I suspect that the other players were young children, because they really should have realized that behaviour was suspicious. What really sealed this suspicion for me was that, in the one match out of 7 when I was an impostor, I simply sabotaged the oxygen system immediately and none of them fixed it before the 30 second countdown completed despite a big arrow directing all players to it. So the clock ran out and killed everyone, allowing me to win with zero effort. Surely if the players were bots they would have automatically fixed it! But none of the ten players did.
Fig 4: How is nobody fixing the oxygen system?! They’re just letting me win?!
Fig 5: Wow, that was easy.
With this new chat system, bluffing, what should be the core of this game, is made trivially simple. This leads to a playerbase of small children, meaning the core dramatic element of challenge is gone. Without the lively, engaging bluffs and accusations of Mafia, Among Us is just a set of boring task minigames and dice rolls. Choosing preselected chat options with anonymous players made me realize how much the fun of Among Us came from it being a social mediation game. It was fun because the bluffing and accusations were fun, but particularly because it was a fun party-style game to play with friends during the Pandemic. Playing it online with random people that I can’t meaningfully talk to would probably always be doomed to failure.
Ethics response:
Lying as part of a game does not constitute a wrong action because it serves a fundamentally different purpose than lying in real life. When a game includes lying as part of its design, such as in a bluffing game like Mafia or Among Us, this facilitates the fun had by pretending to be a detective and engaging with the challenge of rooting out the secret assailant. Lying here is the impostor’s key gameplay tool and is not fundamentally different from someone blocking a throw during a game of basketball? Was it rude for a player to swat the ball out of the air after you threw it, just because they ruined your basket? No!
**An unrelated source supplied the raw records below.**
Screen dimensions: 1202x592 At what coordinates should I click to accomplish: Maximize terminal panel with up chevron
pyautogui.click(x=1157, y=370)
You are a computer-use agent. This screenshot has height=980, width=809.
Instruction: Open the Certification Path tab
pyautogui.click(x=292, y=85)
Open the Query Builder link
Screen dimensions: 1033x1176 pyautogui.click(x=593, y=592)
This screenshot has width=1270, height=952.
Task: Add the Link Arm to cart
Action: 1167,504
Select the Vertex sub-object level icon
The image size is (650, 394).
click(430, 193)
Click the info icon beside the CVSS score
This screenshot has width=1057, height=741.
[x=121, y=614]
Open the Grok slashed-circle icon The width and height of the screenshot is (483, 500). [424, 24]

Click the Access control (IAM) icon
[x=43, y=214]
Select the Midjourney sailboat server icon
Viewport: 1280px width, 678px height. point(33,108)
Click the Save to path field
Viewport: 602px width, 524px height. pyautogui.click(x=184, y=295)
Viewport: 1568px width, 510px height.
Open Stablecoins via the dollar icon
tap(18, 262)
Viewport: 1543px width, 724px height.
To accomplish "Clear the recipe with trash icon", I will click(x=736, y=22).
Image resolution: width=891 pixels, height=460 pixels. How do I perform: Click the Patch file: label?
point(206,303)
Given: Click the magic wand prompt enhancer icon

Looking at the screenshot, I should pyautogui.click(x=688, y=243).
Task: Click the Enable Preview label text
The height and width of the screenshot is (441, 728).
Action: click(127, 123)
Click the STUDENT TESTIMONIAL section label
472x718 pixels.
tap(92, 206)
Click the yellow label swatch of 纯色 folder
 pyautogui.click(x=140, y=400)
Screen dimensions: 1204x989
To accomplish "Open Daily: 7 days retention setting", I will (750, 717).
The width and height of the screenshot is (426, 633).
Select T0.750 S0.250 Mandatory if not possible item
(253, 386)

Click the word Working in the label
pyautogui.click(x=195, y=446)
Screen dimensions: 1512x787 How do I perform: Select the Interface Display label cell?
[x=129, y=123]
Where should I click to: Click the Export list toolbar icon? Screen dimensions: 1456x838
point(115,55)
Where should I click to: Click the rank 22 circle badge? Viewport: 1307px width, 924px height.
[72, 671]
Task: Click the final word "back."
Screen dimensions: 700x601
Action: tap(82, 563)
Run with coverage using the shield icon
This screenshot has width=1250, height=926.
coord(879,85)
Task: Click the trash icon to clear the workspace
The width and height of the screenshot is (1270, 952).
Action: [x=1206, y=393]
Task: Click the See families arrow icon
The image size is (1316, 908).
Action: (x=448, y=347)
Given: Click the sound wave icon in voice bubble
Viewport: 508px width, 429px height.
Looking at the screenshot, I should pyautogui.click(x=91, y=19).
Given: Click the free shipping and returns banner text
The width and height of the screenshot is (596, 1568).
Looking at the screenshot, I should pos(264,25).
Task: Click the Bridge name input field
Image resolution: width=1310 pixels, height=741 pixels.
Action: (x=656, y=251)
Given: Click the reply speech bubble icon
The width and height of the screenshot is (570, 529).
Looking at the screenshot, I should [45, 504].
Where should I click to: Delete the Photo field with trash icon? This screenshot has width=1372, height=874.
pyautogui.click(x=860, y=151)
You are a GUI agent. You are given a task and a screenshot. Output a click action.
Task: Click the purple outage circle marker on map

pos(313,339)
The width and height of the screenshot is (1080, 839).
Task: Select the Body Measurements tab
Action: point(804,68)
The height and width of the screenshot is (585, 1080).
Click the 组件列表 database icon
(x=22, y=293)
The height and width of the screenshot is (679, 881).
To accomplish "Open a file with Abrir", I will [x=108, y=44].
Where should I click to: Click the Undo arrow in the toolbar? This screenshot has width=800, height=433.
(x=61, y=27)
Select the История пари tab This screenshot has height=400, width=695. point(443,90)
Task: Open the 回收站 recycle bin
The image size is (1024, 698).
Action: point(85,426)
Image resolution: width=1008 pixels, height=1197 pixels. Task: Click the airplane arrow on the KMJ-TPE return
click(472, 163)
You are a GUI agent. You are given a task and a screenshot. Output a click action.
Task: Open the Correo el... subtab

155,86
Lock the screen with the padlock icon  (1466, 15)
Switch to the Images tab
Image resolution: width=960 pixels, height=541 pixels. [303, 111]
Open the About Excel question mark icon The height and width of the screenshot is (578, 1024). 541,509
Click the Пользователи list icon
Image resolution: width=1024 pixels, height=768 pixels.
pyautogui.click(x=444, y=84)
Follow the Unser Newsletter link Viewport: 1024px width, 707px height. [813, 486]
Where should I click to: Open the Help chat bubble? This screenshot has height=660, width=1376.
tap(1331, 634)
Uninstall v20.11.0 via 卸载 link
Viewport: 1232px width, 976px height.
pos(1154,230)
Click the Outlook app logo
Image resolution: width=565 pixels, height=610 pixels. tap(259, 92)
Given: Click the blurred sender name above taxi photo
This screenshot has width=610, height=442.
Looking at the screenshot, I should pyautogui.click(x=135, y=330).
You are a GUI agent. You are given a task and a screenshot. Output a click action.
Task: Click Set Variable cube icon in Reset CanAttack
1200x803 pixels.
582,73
The other player was just defending their score in this fun game you both agreed to play.
Outside the magic circle of the game, lying violates the baseline trust we have in one another. It has obvious negative consequences, facilitating manipulation and destroying relationships. Lying in a game that is based on lying doesn’t violate trust because the game is a world unto its own with no expectation of truth telling. Because no reasonable expectations are violated, and because it makes the game fun, lying is not a wrong action as part of a bluffing game. There is no credible reason to think that players will become confused (maybe with an exception for young children) and feel that the game normalizes lying in real life. Such is the magic circle’s power!